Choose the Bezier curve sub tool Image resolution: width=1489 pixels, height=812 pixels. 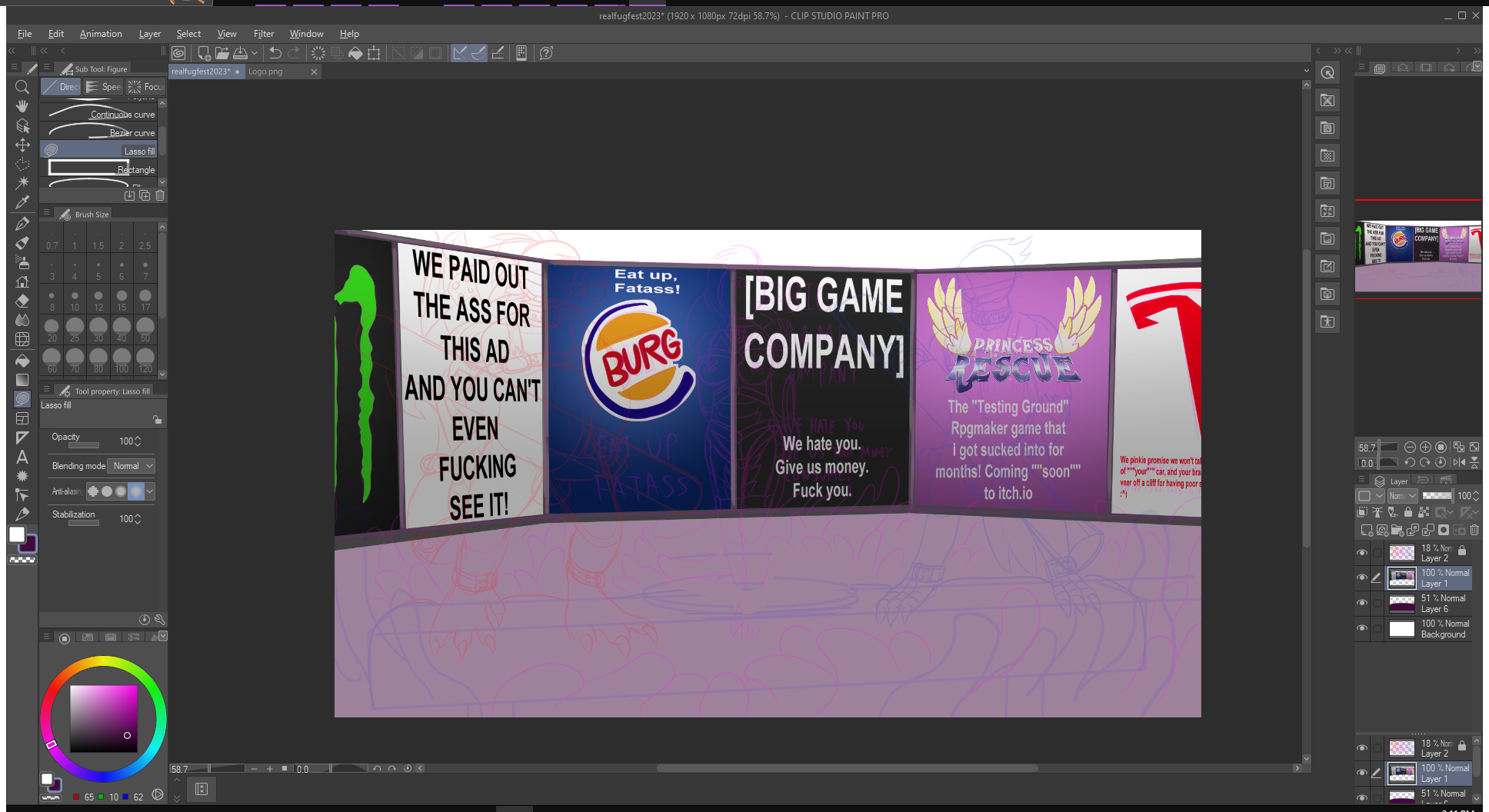pyautogui.click(x=101, y=132)
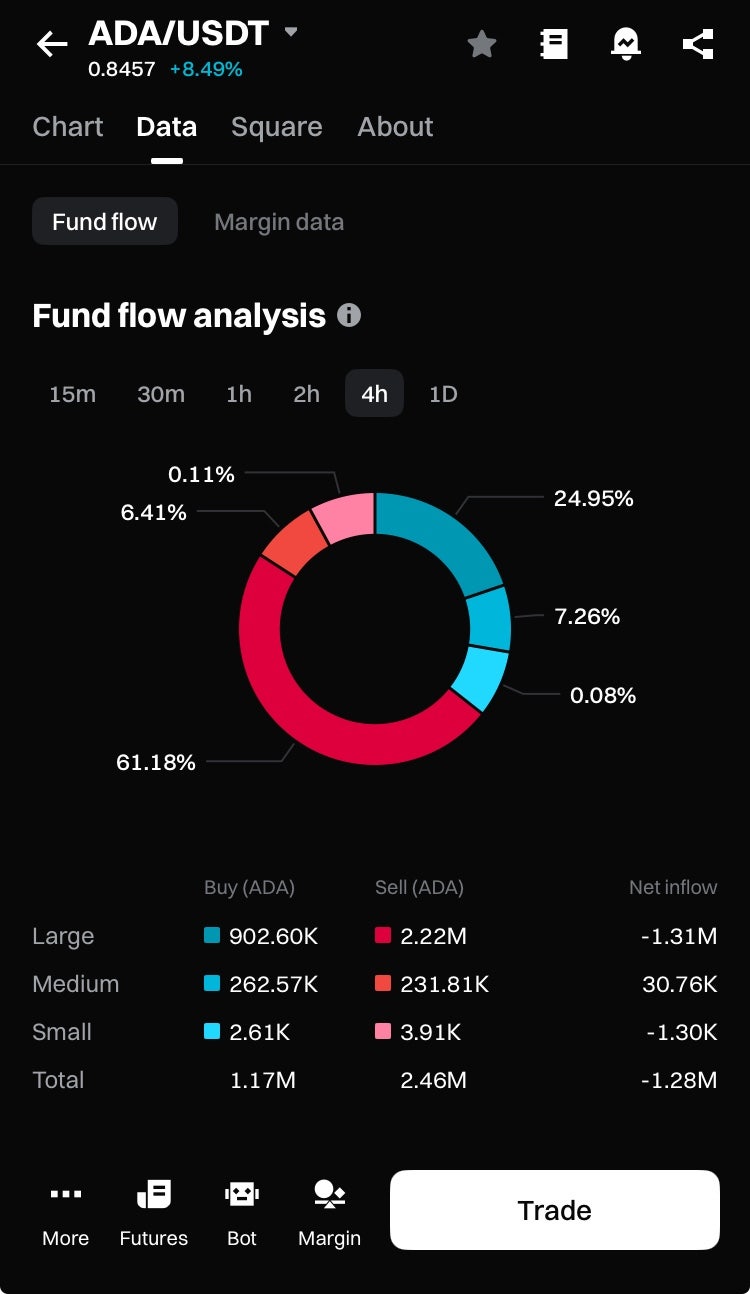Share the ADA/USDT pair
The height and width of the screenshot is (1294, 750).
pos(697,44)
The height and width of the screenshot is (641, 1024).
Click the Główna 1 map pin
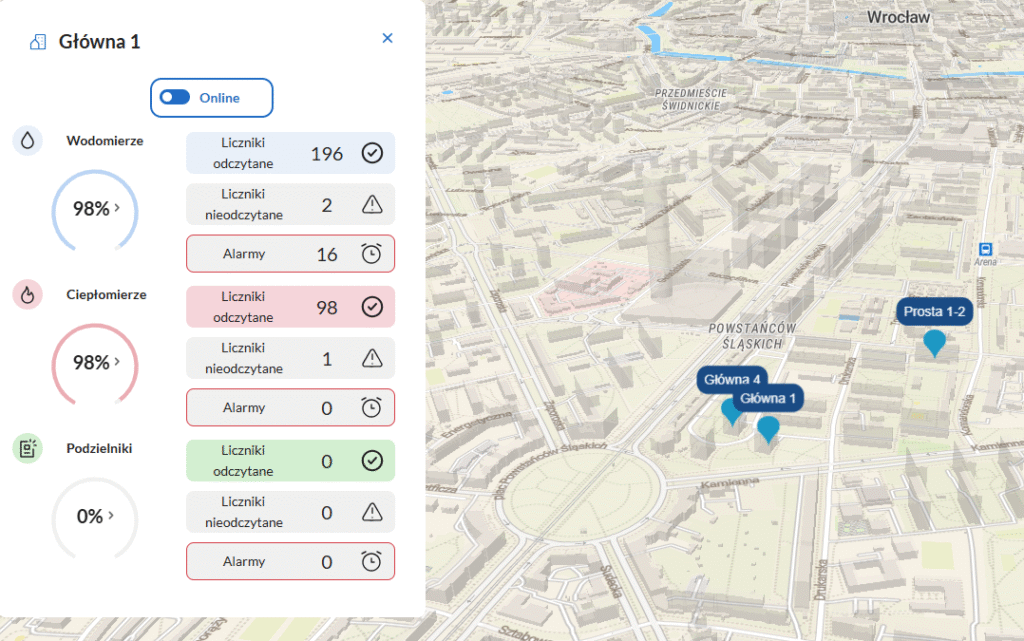point(768,430)
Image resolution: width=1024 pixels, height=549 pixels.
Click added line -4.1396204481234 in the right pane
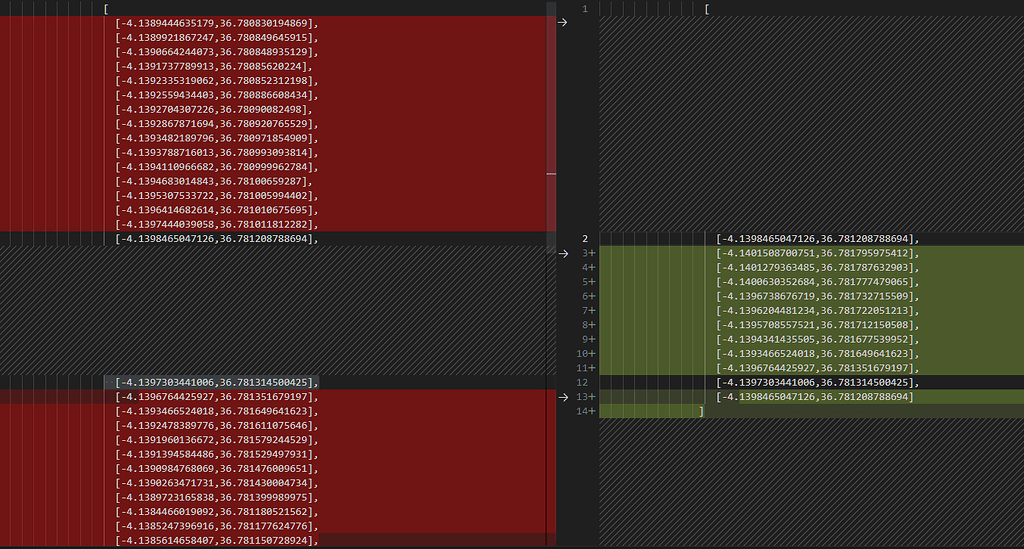(x=817, y=311)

----

** WORK TO COMPLETE **
Please set down, word for word, the lines starting at the line that holds "Click the Główna 1 map pin" and running to the end of the listing, with no pictures.

** SOLUTION TO THE EXERCISE **
Click the Główna 1 map pin
point(768,430)
Image resolution: width=1024 pixels, height=549 pixels.
Click added line -4.1396204481234 in the right pane
(x=817, y=311)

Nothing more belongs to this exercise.